I'll get the EF-S 10mm f/2.8 lens if it ever gets released!


----------



## Foxdude (Apr 6, 2018)

*Re: Canon Patent Application: APS-C 10mm 2.8 BR and 35mm BR patent application*

Might these lenses be Ef-m mount lenses? I really hope so. Ef-m 32mm F 1.4 is already confirmed, so why not?


----------



## Mac Duderson (Apr 6, 2018)

*Re: Canon Patent Application: APS-C 10mm 2.8 BR and 35mm BR patent application*

How about a 28mm 1.4L BR 8)


----------



## wazmunstr (Apr 6, 2018)

As someone that shoots bmx videos, this would be incredible! I use my 10-18mm daily, so extra f-stops would be such a huge help! Too bad they can't make this in a zoom. 10-22 2.8? DREAM.

Also, first post, long time lurker!


----------



## neuroanatomist (Apr 6, 2018)

*Re: Canon Patent Application: APS-C 10mm 2.8 BR and 35mm BR patent application*



Foxdude said:


> Might these lenses be Ef-m mount lenses?



The backfocus distance would likeny indicate if that is the case.


----------



## Don Haines (Apr 6, 2018)

wazmunstr said:


> As someone that shoots bmx videos, this would be incredible! I use my 10-18mm daily, so extra f-stops would be such a huge help! Too bad they can't make this in a zoom. 10-22 2.8? DREAM.
> 
> Also, first post, long time lurker!



There is a really nice (and fast) Tokina lens you might want to look at...... I’ve got the older version which is 11-16 at F2.8, but I think the new one is 11-20 at F2.8....

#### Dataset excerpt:

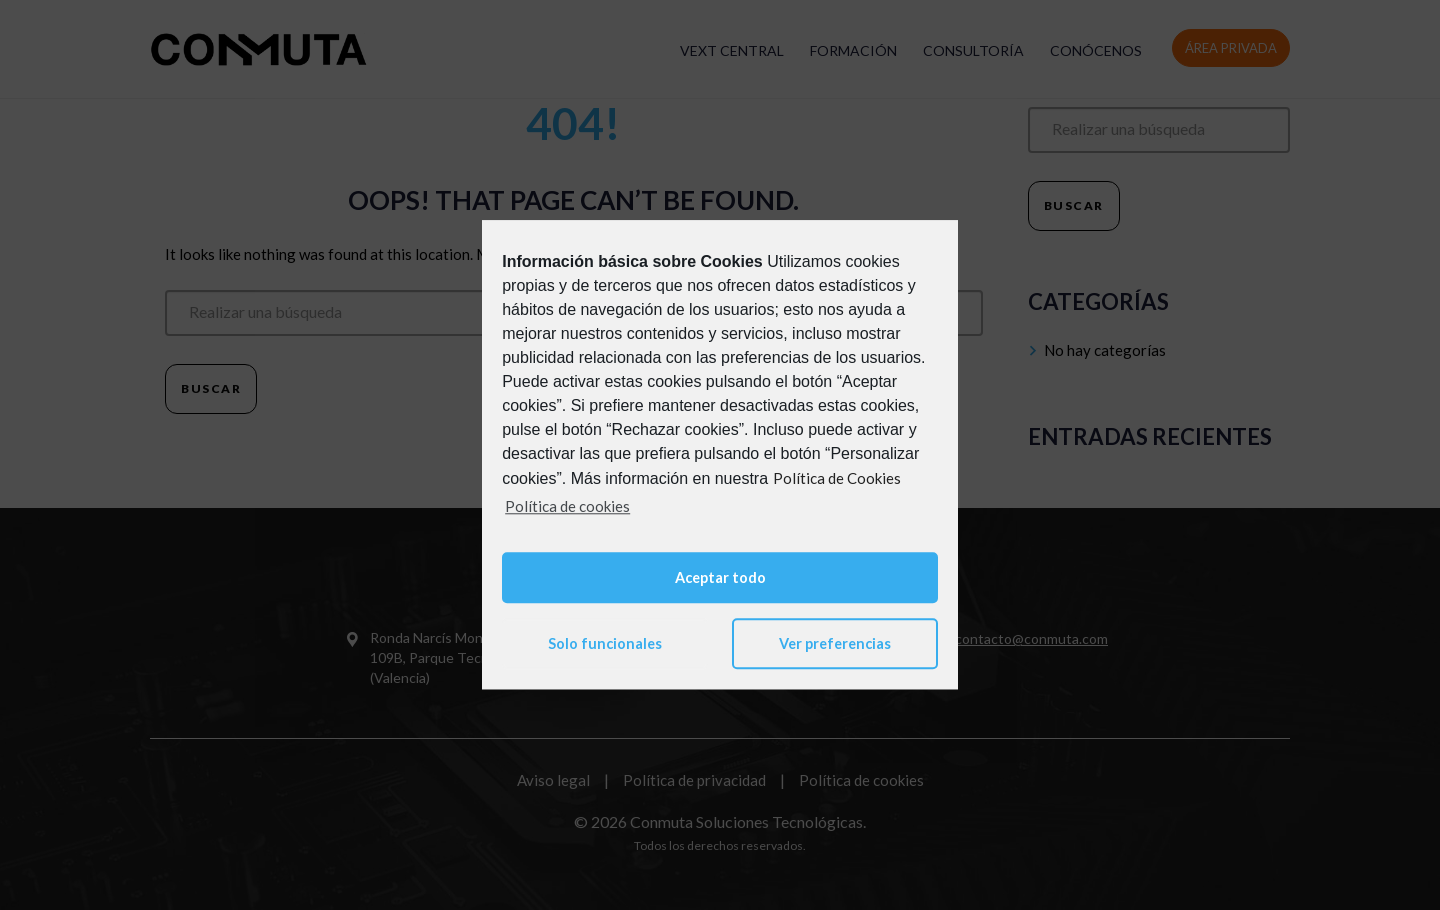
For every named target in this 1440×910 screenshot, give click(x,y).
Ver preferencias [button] (835, 643)
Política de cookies (567, 506)
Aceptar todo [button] (720, 577)
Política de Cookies (837, 478)
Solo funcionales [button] (605, 643)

#### Work instructions:
• a. According to the forum thread, which EF-M lens has already been confirmed?
• b. Give every line of the dataset listing as a numbered list, leaving out blank lines and the picture.

#### Answers per task:
• a. The Ef-m 32mm F 1.4.

• b.
1. For every named target in this 1440×910 screenshot, give click(x,y).
2. Ver preferencias [button] (835, 643)
3. Política de cookies (567, 506)
4. Aceptar todo [button] (720, 577)
5. Política de Cookies (837, 478)
6. Solo funcionales [button] (605, 643)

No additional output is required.